SET EXERCISE -
Please convert the lines from the one containing "The height and" up to and including the one containing "(x=776, y=71)" into a numbered list, skipping any blank lines and leaving out the pictures.
%%
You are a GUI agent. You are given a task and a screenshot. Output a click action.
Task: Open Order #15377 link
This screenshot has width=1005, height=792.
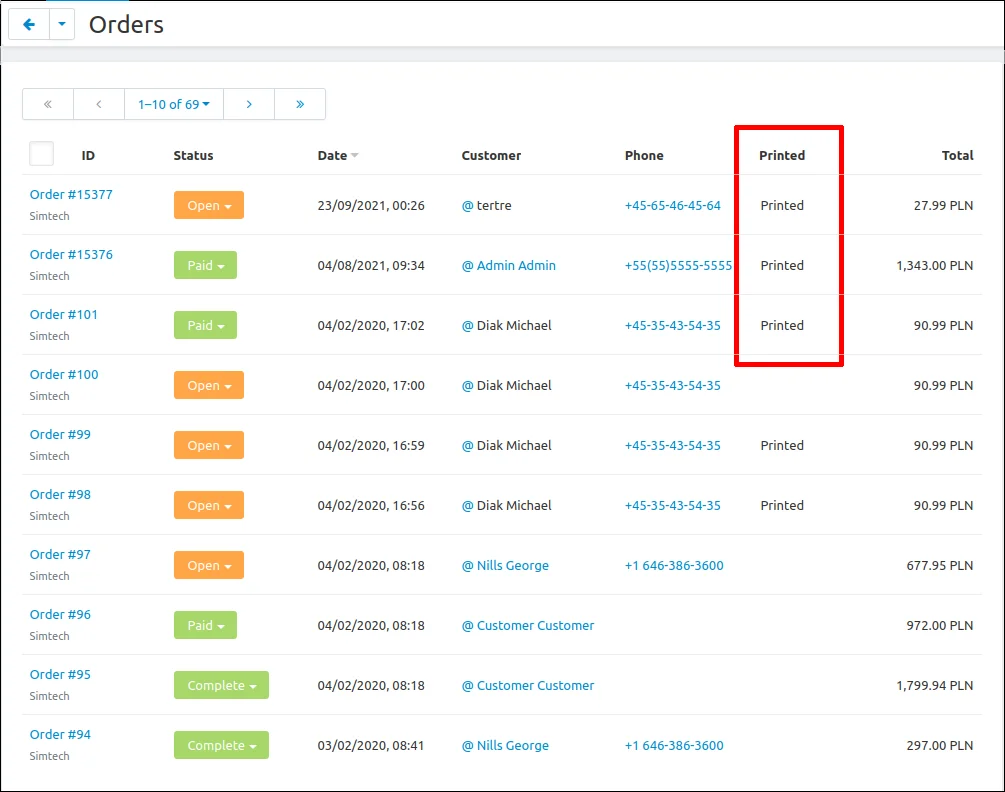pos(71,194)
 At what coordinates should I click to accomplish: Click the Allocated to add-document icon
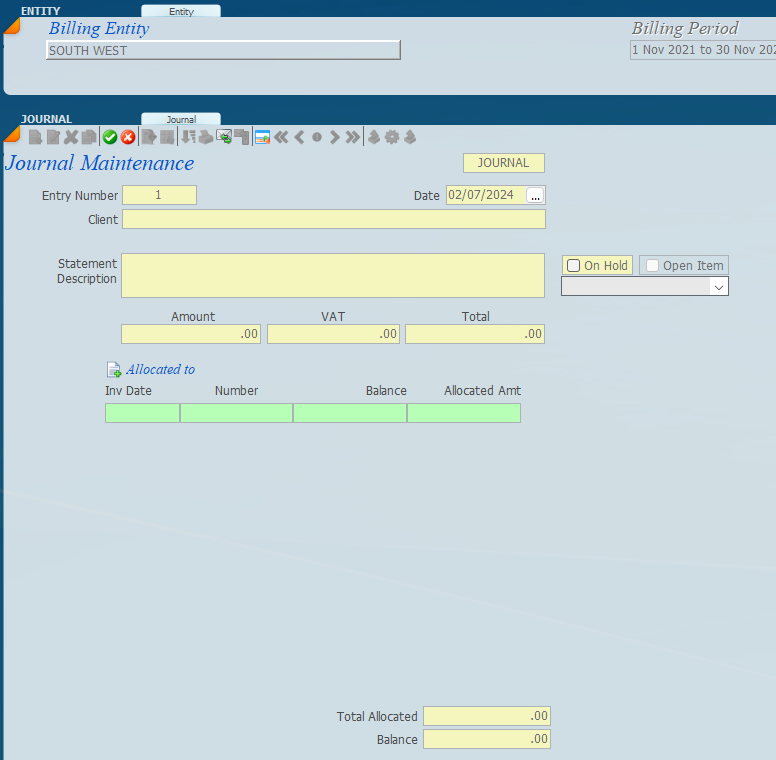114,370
%%
%%
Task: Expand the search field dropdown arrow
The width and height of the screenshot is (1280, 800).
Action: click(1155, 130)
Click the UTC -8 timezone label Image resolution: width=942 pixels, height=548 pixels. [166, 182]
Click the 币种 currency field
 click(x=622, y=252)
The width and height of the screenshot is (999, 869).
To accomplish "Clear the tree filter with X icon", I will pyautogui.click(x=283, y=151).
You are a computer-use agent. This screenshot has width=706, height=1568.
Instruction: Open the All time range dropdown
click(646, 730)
%%
%%
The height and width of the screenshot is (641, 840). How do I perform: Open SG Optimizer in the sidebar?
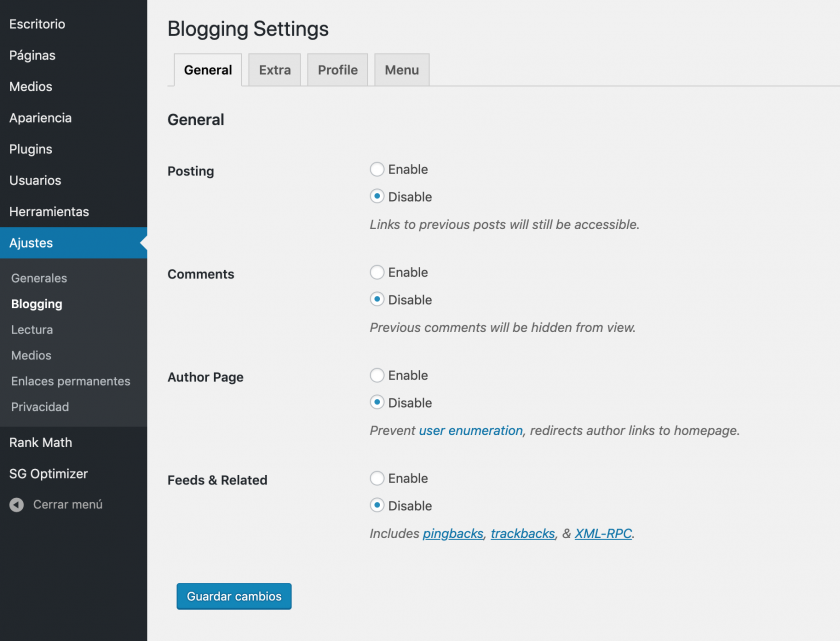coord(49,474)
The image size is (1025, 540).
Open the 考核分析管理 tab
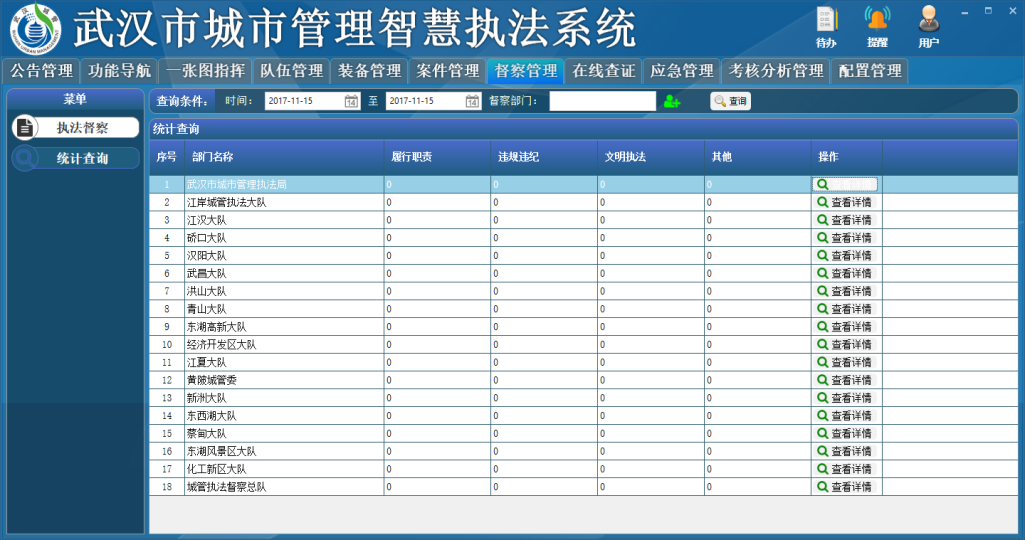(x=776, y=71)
%%
TASK OUTPUT -
1. The height and width of the screenshot is (641, 840). How do I perform: Open SG Optimizer in the sidebar?
2. coord(49,474)
3. The image size is (1025, 540).
4. Open the 考核分析管理 tab
5. (x=776, y=71)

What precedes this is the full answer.